The Filament Blog

Fake It 'Til You Make It? I Don't Think So.

Aug 02, 2023

I woke up feeling sluggish. Not only that, I’d had some upsetting dreams the night before. I couldn’t remember the details, but I knew I was waking up out of some stressful scenario (probably involving my front teeth falling out). I threw off the covers, pulled off my CPAP and laid in bed like a dead person, delaying the start of my day.

 

I swung my arms left and right to help me roll over (it’s a paralyzed thing), scooted to the end of my bed, and tried to transfer. My chair moved a little and I landed on my seat lopsided, almost falling, and fought to pull the rest of my body into my seat. “Perfect start” I thought, feeling my agitation rise.

 

I turned in my chair to change the water in my CPAP machine, and thought, “Ugh, I’ll do it tonight” and started to roll past my unmade bed to my bathroom,entirely  skipping my morning routine. But before I made it there, I paused. I thought how interesting it was that my agitation, tiredness, and grouchiness were having such a direct impact on my behavior. Just the day before, I had woken up feeling refreshed and didn’t hesitate to make my bed, get dressed, and wash my face cheerfully while listening to Hilary Hahn play the Bach Sonatas.

 

I could see the correlation between my emotional states and my behavior so clearly. This is something I’ve been working on - identifying the way my emotions drive my behavior and follow-through on what I want.

 

So, instead of allowing my emotional state to dictate the day, I wanted to try an experiment. I turned around, pulled out the CPAP water container and refilled it.
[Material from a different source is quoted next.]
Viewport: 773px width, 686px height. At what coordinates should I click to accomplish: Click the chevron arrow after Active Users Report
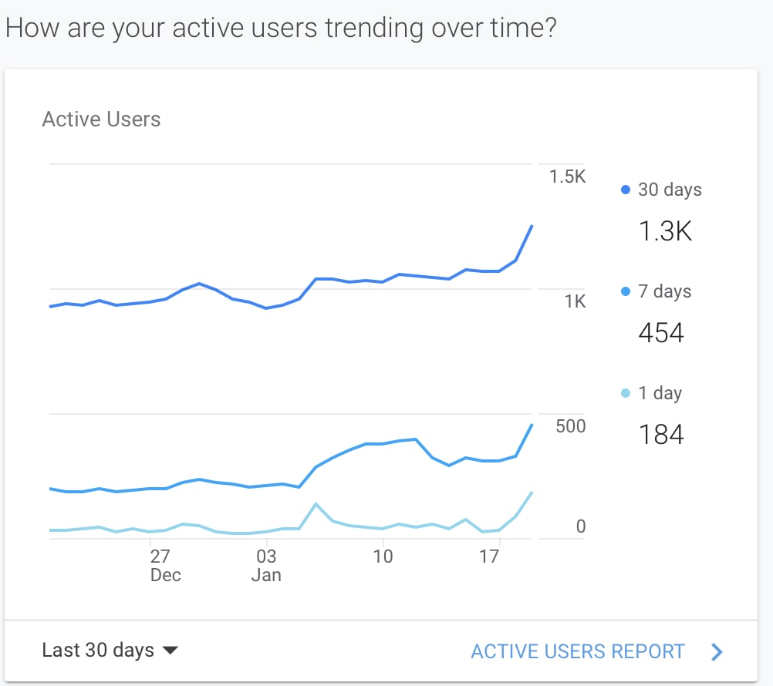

I made my bed and continued to follow through with my morning routine, making breakfast, calling Melissa to talk business, and planned the rest of the day.

 

As I took these actions, doing them even though I didn’t feel like it, I noticed that my mood also began to shift. By the time my breakfast was made, I was feeling motivated and ready for the day - and I hadn’t even had a sip of coffee.

 

Empowerment is a word that is often thrown around in the self-help world and is generally used to mean being amped up, supercharged, and motivated. But that isn’t real empowerment - all of those things are feelings or emotions. And the thing about feelings is that they are fickle and unpredictable. Humans are notoriously ineffective at controlling their emotions. Waking up from a bad dream and feeling stressed is a great example. Who can control their dreams?!

 

Real empowerment is something so much more profound and honestly, miraculous. It is a state of being. It is having the freedom to choose who to be and how to act, even while immersed in a variety of emotions and sensations. Many of our greatest heroes are people who demonstrate this empowered way of being - they make choices to act in alignment with their values rather than their feelings alone.

 

Some call this “Fake it 'til you make it,” but I don’t think there is anything fake about it. To make a choice of your own free will, and in the face of opposition, is the real-est, most authentic thing a human can do. It isn't’ “fake it 'til you make it” - it’s “be it and you’ve become it”.